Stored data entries

◆ ◆ ◆ ◆ ◆ ◆ ◆

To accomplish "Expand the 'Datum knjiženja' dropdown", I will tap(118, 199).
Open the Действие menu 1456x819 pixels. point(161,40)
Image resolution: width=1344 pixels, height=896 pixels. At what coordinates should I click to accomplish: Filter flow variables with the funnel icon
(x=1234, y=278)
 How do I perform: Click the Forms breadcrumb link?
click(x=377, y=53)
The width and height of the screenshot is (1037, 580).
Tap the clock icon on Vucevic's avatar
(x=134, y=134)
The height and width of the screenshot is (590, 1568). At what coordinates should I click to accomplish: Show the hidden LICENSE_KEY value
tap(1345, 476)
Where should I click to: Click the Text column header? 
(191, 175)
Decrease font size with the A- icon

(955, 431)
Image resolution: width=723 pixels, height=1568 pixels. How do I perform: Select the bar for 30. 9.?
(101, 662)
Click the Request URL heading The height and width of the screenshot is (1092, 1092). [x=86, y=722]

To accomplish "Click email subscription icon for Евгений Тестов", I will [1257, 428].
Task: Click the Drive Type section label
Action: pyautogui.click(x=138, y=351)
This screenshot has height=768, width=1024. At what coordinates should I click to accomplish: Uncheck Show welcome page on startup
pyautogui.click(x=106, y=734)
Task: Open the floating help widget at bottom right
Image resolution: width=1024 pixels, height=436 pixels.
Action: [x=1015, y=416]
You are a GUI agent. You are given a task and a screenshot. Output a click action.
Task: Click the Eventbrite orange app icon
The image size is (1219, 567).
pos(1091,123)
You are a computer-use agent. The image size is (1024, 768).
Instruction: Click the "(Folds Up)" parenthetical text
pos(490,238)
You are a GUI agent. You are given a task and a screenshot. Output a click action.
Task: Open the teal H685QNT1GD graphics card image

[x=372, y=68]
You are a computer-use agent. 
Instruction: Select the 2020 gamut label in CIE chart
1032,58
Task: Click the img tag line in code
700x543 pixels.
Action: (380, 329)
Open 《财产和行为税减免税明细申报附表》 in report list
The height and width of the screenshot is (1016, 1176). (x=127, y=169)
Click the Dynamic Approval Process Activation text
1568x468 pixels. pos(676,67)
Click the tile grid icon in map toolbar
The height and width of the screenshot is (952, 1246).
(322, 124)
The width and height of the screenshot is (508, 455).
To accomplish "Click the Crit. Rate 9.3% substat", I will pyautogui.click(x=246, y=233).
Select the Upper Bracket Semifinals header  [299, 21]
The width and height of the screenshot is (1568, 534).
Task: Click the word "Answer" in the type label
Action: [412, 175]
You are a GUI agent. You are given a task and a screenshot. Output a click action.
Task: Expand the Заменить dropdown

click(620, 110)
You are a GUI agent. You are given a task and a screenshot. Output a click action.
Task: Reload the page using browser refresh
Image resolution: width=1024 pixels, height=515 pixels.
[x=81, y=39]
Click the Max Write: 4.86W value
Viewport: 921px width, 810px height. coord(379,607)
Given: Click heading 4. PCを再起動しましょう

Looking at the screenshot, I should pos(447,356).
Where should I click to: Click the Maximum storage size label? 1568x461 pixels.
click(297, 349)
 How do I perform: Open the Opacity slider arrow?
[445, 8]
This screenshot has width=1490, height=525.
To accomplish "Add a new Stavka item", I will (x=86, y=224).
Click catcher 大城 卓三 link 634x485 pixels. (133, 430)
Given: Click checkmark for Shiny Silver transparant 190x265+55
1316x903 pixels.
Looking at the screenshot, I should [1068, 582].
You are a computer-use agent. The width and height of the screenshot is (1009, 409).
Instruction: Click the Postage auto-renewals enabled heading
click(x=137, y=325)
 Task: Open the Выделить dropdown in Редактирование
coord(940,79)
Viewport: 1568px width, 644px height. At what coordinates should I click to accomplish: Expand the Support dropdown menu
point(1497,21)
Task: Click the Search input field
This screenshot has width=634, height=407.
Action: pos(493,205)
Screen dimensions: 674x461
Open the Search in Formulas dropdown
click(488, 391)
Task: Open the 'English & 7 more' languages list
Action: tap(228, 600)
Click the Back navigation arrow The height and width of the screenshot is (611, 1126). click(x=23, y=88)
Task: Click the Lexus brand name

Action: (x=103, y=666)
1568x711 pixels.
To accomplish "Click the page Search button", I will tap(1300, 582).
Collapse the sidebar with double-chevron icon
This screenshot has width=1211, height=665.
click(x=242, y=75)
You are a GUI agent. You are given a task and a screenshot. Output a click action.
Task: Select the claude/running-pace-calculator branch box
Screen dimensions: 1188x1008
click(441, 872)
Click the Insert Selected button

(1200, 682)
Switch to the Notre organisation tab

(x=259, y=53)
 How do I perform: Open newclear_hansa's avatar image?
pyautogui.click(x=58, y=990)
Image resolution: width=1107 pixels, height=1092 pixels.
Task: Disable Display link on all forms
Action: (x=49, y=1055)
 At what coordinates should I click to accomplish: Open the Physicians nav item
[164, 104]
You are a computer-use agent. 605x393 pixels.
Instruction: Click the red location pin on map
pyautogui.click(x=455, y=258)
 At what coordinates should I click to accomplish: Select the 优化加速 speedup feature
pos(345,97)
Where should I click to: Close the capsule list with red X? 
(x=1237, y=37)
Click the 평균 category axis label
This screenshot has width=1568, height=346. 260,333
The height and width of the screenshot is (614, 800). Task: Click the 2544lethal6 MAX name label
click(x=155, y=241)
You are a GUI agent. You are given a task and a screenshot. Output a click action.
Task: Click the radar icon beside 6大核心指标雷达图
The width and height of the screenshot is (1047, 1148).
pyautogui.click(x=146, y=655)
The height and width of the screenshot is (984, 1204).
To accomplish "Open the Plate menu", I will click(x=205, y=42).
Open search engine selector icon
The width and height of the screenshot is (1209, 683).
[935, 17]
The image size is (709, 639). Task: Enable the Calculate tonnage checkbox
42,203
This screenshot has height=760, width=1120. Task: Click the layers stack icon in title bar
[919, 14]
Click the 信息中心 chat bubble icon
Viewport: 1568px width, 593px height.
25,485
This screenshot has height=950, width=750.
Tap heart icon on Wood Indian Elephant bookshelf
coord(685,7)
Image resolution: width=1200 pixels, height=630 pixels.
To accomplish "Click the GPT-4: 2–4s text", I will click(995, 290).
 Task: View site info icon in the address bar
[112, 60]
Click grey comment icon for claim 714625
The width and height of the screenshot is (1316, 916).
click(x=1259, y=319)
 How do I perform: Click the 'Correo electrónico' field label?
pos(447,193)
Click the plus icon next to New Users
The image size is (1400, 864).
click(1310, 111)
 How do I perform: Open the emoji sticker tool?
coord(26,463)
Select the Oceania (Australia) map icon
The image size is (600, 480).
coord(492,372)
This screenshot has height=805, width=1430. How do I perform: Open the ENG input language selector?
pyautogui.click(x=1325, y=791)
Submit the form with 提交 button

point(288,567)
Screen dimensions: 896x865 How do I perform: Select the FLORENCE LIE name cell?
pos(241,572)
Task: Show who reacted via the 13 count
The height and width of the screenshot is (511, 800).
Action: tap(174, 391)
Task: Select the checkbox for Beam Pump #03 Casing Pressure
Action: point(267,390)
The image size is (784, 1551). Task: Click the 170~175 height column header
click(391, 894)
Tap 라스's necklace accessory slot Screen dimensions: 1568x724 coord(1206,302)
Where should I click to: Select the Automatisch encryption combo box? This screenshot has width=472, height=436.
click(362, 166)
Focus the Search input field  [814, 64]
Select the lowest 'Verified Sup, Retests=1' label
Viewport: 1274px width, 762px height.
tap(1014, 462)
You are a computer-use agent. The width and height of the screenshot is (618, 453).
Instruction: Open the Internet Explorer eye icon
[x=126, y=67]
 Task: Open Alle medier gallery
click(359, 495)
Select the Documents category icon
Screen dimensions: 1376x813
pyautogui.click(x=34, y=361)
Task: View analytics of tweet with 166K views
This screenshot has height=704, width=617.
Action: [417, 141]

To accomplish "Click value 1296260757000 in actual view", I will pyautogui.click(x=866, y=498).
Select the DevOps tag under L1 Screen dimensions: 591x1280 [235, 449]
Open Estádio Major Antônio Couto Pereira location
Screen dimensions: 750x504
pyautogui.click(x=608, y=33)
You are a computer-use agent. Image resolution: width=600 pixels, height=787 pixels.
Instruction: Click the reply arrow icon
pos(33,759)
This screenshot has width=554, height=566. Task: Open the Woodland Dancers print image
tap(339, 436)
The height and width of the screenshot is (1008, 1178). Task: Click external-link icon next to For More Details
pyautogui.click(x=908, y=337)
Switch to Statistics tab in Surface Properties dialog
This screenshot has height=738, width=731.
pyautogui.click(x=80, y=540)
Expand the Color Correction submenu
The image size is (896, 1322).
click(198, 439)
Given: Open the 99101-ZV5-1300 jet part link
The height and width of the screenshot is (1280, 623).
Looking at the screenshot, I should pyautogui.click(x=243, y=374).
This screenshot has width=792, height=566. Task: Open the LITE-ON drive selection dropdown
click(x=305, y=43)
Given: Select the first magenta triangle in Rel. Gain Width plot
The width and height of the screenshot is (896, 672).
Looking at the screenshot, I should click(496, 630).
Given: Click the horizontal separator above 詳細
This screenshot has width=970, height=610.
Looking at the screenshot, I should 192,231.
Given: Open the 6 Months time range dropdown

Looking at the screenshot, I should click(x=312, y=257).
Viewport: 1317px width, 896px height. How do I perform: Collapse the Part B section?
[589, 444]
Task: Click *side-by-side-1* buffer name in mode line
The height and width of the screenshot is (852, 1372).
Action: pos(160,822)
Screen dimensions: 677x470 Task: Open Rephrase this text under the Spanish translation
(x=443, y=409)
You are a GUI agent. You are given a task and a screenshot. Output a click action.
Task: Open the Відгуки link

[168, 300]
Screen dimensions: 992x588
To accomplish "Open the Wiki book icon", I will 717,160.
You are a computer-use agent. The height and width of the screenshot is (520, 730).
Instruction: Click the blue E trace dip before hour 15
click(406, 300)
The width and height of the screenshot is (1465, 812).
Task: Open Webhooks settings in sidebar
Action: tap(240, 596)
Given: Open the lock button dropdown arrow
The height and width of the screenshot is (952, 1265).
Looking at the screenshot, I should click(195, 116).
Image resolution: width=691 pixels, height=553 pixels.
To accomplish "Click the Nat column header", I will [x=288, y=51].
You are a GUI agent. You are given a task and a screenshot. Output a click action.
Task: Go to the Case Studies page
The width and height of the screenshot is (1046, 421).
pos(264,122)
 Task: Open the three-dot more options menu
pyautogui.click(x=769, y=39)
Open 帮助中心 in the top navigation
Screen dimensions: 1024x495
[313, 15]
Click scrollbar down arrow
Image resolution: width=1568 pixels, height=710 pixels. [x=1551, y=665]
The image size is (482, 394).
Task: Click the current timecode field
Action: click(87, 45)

◆ ◆ ◆ ◆ ◆ ◆ ◆

**What is needed:** Every line above from the line with "The height and width of the screenshot is (952, 1246)." to the line with "Screen dimensions: 674x461", inclusive, must be returned exactly; no other line belongs in the reply.

**Reply:**
The height and width of the screenshot is (952, 1246).
(322, 124)
The width and height of the screenshot is (508, 455).
To accomplish "Click the Crit. Rate 9.3% substat", I will pyautogui.click(x=246, y=233).
Select the Upper Bracket Semifinals header  [299, 21]
The width and height of the screenshot is (1568, 534).
Task: Click the word "Answer" in the type label
Action: [412, 175]
You are a GUI agent. You are given a task and a screenshot. Output a click action.
Task: Expand the Заменить dropdown

click(620, 110)
You are a GUI agent. You are given a task and a screenshot. Output a click action.
Task: Reload the page using browser refresh
Image resolution: width=1024 pixels, height=515 pixels.
[x=81, y=39]
Click the Max Write: 4.86W value
Viewport: 921px width, 810px height. coord(379,607)
Given: Click heading 4. PCを再起動しましょう

Looking at the screenshot, I should pos(447,356).
Where should I click to: Click the Maximum storage size label? 1568x461 pixels.
click(297, 349)
 How do I perform: Open the Opacity slider arrow?
[445, 8]
This screenshot has width=1490, height=525.
To accomplish "Add a new Stavka item", I will (x=86, y=224).
Click catcher 大城 卓三 link 634x485 pixels. (133, 430)
Given: Click checkmark for Shiny Silver transparant 190x265+55
1316x903 pixels.
Looking at the screenshot, I should [1068, 582].
You are a computer-use agent. The width and height of the screenshot is (1009, 409).
Instruction: Click the Postage auto-renewals enabled heading
click(x=137, y=325)
 Task: Open the Выделить dropdown in Редактирование
coord(940,79)
Viewport: 1568px width, 644px height. At what coordinates should I click to accomplish: Expand the Support dropdown menu
point(1497,21)
Task: Click the Search input field
This screenshot has width=634, height=407.
Action: pos(493,205)
Screen dimensions: 674x461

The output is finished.